Se fazer parte da família real significa construir uma máscara que simbolize um papel dentro da tradição da coroa, a desintegração dessa persona por parte de Diana parece abrir espaço para, na verdade, outro papel específico: o da figura trágica. Kristen Stewart está brilhante aqui na evocação de sutilezas no olhar da personagem, como alguém atormentada pelas vozes que chamam através das portas, pelos quadros nas paredes e por todas as liturgias, ao mesmo tempo em que nunca deixa de lado algo de blasé, como uma herança de sua máscara antes da desintegração. Seus trejeitos são de um animal encurralado que, na esperança de sobrevivência, busca uma certa inércia sentimental ao invés de uma agressividade instintiva. A beleza da atuação está justamente ao evidenciar essa busca, sem pesar a mão na apatia ou na neurose.
Acaba sendo curioso como o filme consegue esse intimismo adotando aspectos de obra documental de bastidores. Fora do quadro, vozes insistentes chamam Diana para algum compromisso, como uma estrela musical entorpecida por seus arredores. A decupagem do filme torna Larraín um paparazzi que, mesmo implacável com sua câmera, consegue articular uma autoconsciência acerca do que tudo isso possui de opressivo à Diana. É um equilíbrio muito preciso de exploração da imagem com sensibilidade psicológica a respeito de seus significados na narrativa. Quando o filme traz, finalmente, a avalanche de fotógrafos, acaba sendo apenas uma concretização explícita do que está sempre presente no seu texto. Não há comoção articulada, pois desde o início Larraín já filma Diana como um paparazzi interessado por essa figura estranha aos ambientes em que frequenta.
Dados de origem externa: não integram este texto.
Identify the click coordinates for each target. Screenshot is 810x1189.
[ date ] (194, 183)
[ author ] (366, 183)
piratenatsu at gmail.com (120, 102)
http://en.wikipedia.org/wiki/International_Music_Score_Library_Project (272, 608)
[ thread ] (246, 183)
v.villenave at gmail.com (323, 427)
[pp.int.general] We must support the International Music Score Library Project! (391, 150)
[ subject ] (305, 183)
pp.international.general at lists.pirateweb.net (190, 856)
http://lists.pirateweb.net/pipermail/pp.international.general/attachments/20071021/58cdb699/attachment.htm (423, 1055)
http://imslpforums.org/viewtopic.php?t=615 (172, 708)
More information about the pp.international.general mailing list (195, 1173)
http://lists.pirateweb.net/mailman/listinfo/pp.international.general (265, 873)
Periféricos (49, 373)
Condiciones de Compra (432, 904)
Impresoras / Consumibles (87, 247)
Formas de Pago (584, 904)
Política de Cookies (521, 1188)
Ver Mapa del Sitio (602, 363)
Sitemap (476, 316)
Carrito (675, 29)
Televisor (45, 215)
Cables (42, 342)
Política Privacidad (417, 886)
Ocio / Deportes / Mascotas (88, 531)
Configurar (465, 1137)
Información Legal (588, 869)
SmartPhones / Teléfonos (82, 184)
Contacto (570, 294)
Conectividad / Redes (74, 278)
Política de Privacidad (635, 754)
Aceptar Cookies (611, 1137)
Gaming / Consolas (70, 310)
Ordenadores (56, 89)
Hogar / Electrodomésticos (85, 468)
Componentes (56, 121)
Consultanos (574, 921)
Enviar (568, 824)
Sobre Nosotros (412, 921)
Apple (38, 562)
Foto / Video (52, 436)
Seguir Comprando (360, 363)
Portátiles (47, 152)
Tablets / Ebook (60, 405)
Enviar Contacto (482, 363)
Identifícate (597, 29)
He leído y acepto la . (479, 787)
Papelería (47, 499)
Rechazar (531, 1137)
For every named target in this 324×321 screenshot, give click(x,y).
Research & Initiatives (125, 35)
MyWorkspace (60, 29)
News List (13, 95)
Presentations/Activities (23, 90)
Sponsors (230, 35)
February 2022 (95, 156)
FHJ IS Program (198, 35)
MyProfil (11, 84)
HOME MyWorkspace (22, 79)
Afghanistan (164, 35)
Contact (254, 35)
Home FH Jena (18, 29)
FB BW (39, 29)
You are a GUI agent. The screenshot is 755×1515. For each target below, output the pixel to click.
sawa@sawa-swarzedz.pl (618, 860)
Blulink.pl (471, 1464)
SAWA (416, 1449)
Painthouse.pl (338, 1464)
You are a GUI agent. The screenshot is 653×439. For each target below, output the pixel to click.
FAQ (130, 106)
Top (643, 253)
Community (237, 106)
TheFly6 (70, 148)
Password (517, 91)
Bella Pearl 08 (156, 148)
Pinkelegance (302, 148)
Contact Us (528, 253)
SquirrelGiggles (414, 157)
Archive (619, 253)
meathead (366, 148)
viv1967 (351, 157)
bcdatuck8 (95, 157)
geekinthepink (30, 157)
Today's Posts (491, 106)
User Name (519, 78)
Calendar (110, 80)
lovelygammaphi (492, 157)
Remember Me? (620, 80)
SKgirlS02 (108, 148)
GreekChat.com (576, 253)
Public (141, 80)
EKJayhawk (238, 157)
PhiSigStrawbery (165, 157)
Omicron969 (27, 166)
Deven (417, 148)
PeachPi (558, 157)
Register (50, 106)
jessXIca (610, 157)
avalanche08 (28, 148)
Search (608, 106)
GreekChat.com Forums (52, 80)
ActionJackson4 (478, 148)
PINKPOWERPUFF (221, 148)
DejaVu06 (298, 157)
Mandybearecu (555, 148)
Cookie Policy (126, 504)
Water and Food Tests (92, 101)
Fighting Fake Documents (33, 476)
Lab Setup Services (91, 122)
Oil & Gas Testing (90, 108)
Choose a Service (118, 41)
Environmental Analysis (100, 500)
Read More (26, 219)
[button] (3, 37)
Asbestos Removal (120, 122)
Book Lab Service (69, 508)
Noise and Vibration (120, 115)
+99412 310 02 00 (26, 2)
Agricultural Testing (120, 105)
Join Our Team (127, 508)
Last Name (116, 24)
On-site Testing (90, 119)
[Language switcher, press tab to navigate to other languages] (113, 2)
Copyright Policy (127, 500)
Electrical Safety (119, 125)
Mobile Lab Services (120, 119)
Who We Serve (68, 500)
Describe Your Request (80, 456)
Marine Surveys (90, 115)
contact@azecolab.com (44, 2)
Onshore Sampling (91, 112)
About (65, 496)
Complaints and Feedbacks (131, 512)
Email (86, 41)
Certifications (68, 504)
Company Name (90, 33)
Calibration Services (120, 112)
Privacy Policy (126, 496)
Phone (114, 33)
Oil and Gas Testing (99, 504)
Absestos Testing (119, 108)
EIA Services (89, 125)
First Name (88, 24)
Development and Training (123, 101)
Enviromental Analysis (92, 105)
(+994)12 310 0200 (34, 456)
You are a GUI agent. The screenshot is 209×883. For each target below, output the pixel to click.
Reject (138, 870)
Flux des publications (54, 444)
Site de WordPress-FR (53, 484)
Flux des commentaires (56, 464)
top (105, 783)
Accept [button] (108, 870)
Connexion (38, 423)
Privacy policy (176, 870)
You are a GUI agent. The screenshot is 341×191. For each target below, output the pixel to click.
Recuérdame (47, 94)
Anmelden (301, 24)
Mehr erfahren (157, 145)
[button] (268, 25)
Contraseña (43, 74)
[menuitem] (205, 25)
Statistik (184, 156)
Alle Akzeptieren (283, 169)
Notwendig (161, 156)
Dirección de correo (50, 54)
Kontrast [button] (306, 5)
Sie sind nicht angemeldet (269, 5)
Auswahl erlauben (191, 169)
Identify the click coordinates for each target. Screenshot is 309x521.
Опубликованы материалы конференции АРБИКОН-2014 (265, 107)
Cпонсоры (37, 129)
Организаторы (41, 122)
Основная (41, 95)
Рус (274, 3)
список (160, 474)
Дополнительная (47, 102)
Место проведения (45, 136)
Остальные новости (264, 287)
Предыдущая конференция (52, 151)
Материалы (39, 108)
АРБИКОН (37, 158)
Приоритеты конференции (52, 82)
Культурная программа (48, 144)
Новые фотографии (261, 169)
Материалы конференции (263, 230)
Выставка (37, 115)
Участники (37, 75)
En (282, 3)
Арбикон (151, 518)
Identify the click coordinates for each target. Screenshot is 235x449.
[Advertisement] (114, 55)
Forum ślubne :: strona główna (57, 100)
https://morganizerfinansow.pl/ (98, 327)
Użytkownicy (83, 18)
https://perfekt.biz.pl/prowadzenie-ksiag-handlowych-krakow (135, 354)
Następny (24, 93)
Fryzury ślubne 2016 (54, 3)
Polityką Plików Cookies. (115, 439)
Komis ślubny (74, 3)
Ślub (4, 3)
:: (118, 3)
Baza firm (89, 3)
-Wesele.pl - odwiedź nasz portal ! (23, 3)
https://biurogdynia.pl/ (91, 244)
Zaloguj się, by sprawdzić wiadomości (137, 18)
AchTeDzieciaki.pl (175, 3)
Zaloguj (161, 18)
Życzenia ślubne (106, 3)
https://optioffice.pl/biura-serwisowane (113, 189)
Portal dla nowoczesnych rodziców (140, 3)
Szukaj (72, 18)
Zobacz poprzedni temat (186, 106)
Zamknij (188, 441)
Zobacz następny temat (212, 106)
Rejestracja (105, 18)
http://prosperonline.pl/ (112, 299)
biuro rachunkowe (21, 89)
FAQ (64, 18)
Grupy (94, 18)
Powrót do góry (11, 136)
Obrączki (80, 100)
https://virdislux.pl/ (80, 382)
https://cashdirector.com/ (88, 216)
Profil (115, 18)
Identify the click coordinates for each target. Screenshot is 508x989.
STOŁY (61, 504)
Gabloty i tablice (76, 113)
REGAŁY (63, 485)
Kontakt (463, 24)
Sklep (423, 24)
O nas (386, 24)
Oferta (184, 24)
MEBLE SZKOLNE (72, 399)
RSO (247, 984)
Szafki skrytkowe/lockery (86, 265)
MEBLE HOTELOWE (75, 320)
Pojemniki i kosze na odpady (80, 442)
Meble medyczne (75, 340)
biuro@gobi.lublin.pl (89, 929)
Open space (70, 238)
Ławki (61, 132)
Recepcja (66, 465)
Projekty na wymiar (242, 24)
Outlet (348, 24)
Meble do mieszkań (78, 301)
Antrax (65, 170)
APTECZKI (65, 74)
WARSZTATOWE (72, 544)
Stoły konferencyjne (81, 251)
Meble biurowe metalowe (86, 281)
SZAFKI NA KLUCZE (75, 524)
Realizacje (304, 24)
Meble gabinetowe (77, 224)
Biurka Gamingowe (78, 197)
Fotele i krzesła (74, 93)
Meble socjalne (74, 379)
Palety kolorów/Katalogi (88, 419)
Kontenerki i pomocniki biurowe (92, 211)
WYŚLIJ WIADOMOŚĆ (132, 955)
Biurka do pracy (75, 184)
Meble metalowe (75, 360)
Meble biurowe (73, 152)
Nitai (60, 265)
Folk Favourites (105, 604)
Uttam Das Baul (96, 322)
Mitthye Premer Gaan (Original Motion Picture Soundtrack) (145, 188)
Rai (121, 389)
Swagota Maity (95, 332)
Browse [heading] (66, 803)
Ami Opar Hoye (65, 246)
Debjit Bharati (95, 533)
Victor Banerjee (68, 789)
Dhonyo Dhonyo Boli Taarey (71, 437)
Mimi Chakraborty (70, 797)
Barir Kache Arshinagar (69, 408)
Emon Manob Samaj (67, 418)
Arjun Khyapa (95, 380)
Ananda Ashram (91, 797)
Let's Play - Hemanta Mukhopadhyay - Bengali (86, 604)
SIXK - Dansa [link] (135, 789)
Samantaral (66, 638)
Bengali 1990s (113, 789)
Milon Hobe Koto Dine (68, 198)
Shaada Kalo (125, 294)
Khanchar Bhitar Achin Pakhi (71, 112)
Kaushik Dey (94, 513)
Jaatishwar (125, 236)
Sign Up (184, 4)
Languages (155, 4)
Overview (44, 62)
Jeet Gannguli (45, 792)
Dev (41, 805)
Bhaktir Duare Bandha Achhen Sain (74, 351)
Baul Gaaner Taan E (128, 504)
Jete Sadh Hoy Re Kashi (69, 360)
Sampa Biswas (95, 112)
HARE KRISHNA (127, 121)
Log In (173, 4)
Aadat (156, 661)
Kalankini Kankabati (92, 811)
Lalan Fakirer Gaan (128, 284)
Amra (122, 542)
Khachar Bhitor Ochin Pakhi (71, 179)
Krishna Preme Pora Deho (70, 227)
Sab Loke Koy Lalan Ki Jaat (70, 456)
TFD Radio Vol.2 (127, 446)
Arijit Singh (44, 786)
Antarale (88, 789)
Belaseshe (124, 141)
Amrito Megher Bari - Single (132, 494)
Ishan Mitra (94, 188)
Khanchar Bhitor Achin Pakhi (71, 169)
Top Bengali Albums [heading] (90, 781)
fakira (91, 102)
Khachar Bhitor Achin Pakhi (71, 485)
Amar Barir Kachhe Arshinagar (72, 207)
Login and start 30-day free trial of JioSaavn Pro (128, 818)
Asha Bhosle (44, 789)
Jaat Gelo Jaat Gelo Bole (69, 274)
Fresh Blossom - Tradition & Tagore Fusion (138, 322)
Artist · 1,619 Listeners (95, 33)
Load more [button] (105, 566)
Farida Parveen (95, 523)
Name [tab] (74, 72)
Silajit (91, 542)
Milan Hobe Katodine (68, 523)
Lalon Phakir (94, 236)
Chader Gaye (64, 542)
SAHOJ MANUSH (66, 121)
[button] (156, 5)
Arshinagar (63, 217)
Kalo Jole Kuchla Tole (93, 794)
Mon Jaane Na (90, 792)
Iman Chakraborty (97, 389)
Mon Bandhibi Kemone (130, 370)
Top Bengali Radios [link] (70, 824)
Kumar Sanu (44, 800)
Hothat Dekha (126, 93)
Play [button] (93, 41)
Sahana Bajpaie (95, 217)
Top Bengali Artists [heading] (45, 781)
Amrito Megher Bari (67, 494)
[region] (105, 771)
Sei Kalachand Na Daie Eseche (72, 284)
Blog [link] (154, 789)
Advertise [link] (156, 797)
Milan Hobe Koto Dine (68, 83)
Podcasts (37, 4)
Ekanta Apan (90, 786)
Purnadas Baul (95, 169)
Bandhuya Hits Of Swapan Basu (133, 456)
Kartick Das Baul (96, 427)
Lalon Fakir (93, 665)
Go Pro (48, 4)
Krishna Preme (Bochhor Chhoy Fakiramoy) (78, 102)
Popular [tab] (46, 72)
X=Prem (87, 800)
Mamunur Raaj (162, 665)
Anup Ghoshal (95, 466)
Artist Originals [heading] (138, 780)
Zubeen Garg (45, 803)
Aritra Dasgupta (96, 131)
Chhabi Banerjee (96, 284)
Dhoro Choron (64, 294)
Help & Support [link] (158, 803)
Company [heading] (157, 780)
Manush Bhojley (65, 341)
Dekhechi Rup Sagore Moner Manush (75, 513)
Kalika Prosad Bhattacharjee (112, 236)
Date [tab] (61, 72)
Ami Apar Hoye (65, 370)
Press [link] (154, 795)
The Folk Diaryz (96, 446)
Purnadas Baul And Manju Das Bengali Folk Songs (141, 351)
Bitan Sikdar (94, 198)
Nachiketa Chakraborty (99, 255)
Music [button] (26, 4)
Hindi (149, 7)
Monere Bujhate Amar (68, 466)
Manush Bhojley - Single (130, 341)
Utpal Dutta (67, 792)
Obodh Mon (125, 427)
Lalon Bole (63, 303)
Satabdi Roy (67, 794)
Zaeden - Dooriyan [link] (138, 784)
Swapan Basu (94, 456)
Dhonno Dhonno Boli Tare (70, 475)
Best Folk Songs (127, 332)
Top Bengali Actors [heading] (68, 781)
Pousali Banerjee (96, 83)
A grande síntese dessa dualidade entre a visão fetichista da figura de Diana e sua crise de personalidade, a harmonia entre decorativo e psicológico, se dá quando o filme adota de modo mais claro uma quebra do realismo. A montagem conecta a protagonista em diferentes situações, com diferentes vestidos, num flerte com o cinema de fluxo através dessa sequência de ações sem causalidade clara, mas em torno de uma ideia: Diana é também símbolo de uma tradição, um avatar para o desfile de vestidos e liturgias e, ao mesmo tempo, elemento sutilmente transgressor destes espaços engessados. Não há esperança para ela nesse universo, e seu reconhecimento disso ao final do filme é, ao mesmo tempo, transgressão de um papel pré-definido e mudança de rota. Diana continua sendo elemento atuante nesse jogo de aparências da coroa, contudo, seu papel agora é definitivamente o mais fatalista possível.